I finally got a copy of last week’s press release for Nielsen UK’s consumer survey report.

As expected, the publicly available data is so sparse as to be meaningless. A better source would be The Guardian, which looked at the data Nielsen UK is selling and revealed the following factoids:

  • More than 360m books were sold in 2016 – a 2% jump
  • UK consumers spent an extra 6%, or £100m, on books (print and digital)
  • Physical bookstores saw a 4% rise in purchases across the UK
  • Sales through shops increased 7% in 2016
  • eBook sales fell 4% in the UK in 2016

Given the lack of detail, that is still rather useless. But all of the data did come from a consumer survey, not industry sources, so even though it is vague it can still be trusted.

Here’s the press release:

Meanwhile, the findings confirmed that purchases of e-books declined, with consumers buying four per cent fewer in 2016, a trend which coincides with a slowing in the growth of device ownership, and price rises on e-books.
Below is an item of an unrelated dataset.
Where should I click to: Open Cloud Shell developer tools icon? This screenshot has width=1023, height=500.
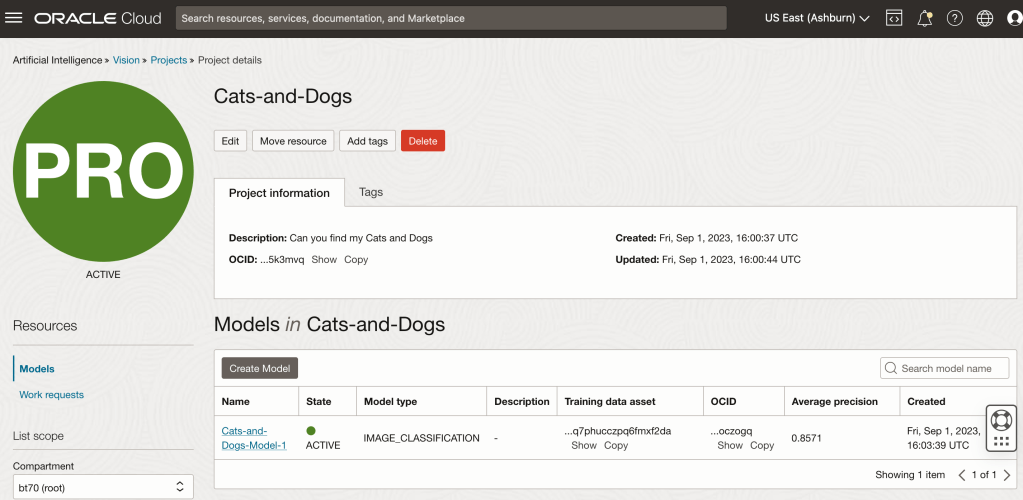pyautogui.click(x=894, y=18)
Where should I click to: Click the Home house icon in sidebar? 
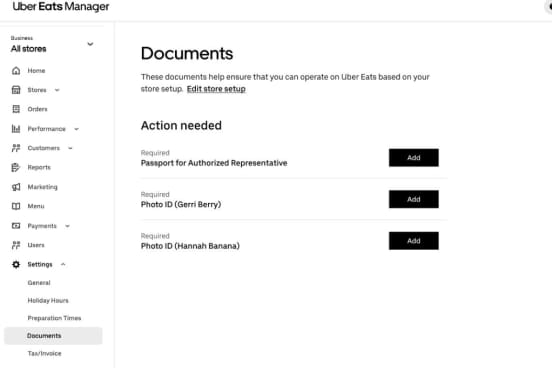coord(16,71)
In addition, multi-function devices, such as mobile phones and tablets, overtook dedicated e-reading devices as the most commonly used devices for e-reading, with a 48-44 per cent split respectively.

The Nielsen Books & Consumers survey also delivered good news for the British high street, with a four per cent rise in book volume purchases through physical stores, compared to flat online sales. But despite that, online retailers continued to grow their market share of the print market with a one per cent rise from 31 per cent to 32 per cent of volume purchases.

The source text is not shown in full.